**Work to be completed:** Where does the word "checkmark" show up in the data? Please find each such line and copy it.

*** Records to use ***

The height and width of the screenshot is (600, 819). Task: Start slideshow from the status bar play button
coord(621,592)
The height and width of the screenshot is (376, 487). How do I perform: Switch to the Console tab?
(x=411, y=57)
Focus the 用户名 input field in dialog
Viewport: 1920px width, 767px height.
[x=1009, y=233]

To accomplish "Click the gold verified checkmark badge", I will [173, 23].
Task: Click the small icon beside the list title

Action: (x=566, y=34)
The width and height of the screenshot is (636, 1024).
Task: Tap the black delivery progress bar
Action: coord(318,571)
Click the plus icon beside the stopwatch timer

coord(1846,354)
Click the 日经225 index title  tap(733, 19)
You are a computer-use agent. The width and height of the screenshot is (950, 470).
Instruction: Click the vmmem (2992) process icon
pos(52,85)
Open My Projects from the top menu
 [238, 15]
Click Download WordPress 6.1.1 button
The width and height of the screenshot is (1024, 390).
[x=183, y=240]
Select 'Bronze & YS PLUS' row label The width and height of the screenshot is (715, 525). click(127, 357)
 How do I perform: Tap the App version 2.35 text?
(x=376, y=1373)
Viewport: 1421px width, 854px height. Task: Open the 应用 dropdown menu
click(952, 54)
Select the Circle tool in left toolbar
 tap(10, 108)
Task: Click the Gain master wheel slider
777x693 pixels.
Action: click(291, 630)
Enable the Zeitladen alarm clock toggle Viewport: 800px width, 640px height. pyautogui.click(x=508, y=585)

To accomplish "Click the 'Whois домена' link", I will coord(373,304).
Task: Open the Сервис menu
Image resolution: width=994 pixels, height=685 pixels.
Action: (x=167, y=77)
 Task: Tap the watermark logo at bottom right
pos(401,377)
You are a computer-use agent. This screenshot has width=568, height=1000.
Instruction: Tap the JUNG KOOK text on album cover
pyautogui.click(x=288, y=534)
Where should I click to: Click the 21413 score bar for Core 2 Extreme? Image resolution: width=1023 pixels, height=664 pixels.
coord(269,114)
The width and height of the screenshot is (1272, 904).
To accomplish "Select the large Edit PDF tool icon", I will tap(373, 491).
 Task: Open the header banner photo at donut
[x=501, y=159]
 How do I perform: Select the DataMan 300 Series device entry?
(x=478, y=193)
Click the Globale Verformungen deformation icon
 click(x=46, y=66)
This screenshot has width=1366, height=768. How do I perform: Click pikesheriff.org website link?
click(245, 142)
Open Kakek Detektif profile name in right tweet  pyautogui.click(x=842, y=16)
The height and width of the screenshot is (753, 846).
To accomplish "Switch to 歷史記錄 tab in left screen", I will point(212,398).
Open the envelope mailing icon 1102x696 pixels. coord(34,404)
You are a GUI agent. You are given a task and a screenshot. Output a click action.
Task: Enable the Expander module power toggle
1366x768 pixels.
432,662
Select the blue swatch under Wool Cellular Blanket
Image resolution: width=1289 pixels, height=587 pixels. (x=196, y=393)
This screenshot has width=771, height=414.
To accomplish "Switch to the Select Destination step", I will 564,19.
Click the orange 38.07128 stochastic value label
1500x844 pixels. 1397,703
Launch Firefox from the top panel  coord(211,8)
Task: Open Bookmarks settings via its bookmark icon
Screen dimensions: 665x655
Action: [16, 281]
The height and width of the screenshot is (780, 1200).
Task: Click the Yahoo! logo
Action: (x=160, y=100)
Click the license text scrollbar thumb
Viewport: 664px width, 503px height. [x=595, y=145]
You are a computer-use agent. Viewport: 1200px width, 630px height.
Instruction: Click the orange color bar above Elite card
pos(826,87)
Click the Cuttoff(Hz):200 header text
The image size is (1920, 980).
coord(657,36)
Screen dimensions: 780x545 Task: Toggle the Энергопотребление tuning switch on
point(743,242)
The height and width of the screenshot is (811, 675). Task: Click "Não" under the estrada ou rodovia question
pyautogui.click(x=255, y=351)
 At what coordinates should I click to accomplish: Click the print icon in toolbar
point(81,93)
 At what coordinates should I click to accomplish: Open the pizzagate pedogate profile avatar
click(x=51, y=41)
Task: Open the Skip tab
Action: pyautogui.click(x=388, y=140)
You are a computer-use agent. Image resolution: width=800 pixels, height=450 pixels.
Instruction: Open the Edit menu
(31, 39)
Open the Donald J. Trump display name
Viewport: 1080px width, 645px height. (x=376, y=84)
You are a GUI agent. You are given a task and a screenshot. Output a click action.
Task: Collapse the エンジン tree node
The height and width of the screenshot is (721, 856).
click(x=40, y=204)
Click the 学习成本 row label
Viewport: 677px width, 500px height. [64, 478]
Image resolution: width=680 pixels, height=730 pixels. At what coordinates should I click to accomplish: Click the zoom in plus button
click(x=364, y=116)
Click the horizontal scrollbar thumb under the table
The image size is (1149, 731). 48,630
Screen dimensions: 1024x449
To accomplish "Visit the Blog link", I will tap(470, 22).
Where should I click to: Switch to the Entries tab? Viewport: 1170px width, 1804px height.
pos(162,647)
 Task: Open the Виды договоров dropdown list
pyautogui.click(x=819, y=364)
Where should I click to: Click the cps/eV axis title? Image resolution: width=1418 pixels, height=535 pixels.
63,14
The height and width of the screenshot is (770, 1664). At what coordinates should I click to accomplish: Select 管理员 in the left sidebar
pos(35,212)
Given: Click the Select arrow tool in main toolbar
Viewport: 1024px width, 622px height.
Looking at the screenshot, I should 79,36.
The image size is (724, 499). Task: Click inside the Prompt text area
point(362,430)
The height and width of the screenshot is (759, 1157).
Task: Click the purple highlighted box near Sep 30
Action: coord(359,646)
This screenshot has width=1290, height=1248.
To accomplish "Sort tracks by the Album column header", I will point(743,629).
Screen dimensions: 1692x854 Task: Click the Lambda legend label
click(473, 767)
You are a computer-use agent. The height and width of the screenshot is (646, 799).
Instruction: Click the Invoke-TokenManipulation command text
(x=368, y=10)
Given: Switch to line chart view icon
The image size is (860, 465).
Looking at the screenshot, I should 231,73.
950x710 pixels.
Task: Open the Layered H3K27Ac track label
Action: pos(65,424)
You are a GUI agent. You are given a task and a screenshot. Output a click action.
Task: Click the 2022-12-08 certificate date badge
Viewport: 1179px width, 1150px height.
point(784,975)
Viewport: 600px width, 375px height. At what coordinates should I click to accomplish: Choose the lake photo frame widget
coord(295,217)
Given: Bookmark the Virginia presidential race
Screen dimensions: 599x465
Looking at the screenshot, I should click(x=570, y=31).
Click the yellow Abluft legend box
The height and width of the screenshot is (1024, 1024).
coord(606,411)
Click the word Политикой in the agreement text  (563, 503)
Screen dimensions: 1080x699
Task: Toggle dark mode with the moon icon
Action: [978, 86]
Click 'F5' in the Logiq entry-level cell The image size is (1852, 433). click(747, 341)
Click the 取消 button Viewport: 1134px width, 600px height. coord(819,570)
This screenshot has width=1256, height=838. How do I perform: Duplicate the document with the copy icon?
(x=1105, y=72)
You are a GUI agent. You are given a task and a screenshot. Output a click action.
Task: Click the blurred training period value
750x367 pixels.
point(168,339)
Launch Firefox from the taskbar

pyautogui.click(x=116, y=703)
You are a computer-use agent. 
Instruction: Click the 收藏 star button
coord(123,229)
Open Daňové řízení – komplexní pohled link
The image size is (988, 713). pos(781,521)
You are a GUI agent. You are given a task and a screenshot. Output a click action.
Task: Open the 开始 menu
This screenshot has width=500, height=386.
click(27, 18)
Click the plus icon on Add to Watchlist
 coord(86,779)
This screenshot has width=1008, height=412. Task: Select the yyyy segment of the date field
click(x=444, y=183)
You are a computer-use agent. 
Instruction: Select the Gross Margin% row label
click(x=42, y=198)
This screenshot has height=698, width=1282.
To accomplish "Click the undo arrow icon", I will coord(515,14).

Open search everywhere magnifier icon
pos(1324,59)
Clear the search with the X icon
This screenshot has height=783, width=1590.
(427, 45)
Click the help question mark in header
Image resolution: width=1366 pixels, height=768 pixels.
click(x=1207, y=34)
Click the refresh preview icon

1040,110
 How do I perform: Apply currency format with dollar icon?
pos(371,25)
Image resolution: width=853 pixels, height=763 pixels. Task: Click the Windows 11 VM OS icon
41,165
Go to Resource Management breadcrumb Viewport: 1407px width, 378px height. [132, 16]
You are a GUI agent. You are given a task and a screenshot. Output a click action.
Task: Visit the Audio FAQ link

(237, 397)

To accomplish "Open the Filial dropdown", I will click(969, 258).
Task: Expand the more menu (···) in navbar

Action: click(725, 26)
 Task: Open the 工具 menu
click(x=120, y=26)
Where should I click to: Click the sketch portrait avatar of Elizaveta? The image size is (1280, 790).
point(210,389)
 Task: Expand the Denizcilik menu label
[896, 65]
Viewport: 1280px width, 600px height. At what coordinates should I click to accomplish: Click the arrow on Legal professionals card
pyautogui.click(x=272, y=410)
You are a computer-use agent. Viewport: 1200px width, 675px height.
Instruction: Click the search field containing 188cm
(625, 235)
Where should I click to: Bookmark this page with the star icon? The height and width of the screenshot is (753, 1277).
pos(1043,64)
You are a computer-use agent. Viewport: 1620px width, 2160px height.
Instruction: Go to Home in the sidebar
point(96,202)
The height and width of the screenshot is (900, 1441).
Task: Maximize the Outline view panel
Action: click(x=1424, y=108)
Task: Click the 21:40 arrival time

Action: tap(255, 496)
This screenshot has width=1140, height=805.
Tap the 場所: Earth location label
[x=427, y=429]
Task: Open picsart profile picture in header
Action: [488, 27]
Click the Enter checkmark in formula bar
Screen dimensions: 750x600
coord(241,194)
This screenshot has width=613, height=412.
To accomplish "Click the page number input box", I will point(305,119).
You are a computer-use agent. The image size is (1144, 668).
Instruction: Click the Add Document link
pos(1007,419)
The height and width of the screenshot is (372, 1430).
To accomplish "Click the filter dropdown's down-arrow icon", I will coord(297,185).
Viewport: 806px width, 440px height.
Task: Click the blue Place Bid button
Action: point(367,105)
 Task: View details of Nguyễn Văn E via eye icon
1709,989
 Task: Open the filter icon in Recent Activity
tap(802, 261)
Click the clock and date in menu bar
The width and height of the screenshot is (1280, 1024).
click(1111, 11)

***

**Response area:**
To accomplish "Click the gold verified checkmark badge", I will [173, 23].
Click the Enter checkmark in formula bar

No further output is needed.